### Action item
The listing must be copied out in full and exactly; no images go with it.
Dataset: Begin
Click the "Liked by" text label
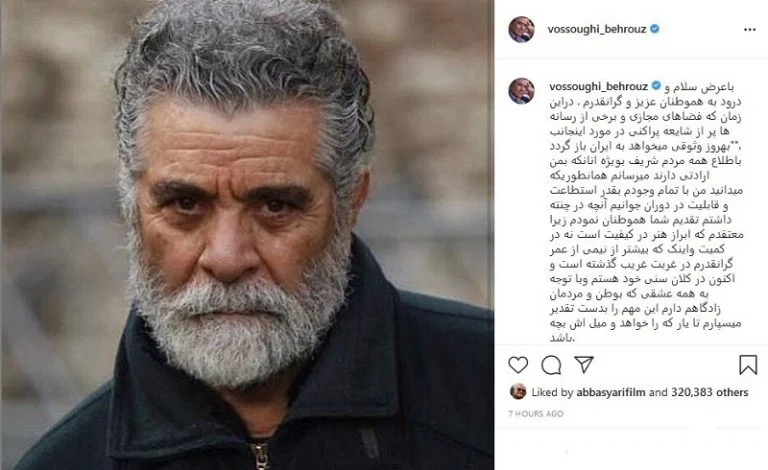Viewport: 768px width, 470px height. point(552,392)
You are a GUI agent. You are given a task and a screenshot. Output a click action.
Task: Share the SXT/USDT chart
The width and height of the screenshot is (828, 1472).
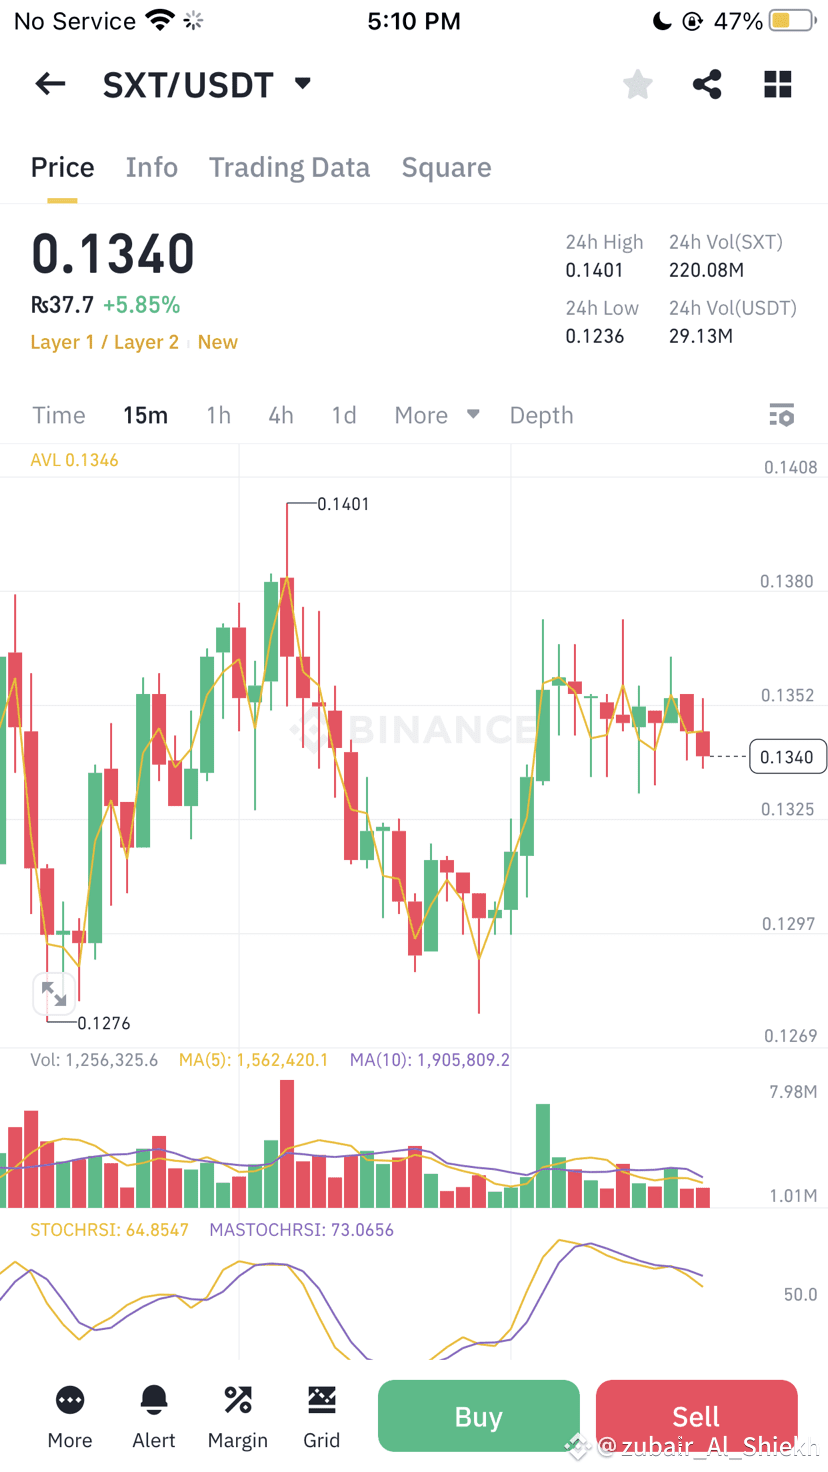coord(707,83)
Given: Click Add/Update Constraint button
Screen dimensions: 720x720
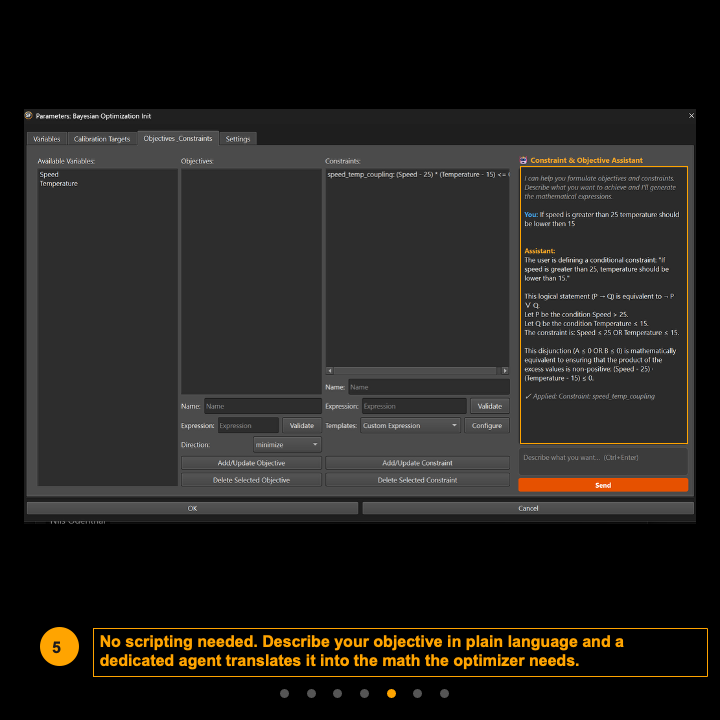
Dataset: End
### Output
Click the "Liked by" text label
Viewport: 768px width, 470px height. point(552,392)
You are a GUI agent. You are given a task and a screenshot. Output a click action.
Task: Share the SXT/USDT chart
The width and height of the screenshot is (828, 1472).
coord(707,83)
Given: Click Add/Update Constraint button
Screen dimensions: 720x720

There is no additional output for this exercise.